## Problem
Output all entries below exactly as they are given.

::::::::::

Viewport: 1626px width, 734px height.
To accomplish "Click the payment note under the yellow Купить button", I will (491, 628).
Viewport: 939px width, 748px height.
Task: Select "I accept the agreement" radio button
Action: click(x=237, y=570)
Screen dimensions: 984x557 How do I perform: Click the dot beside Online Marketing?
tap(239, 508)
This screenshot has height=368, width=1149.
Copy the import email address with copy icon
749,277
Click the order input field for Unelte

::::::::::

## Problem solution
Viewport: 1626px width, 734px height.
To accomplish "Click the payment note under the yellow Купить button", I will (491, 628).
Viewport: 939px width, 748px height.
Task: Select "I accept the agreement" radio button
Action: click(x=237, y=570)
Screen dimensions: 984x557 How do I perform: Click the dot beside Online Marketing?
tap(239, 508)
This screenshot has height=368, width=1149.
Copy the import email address with copy icon
749,277
Click the order input field for Unelte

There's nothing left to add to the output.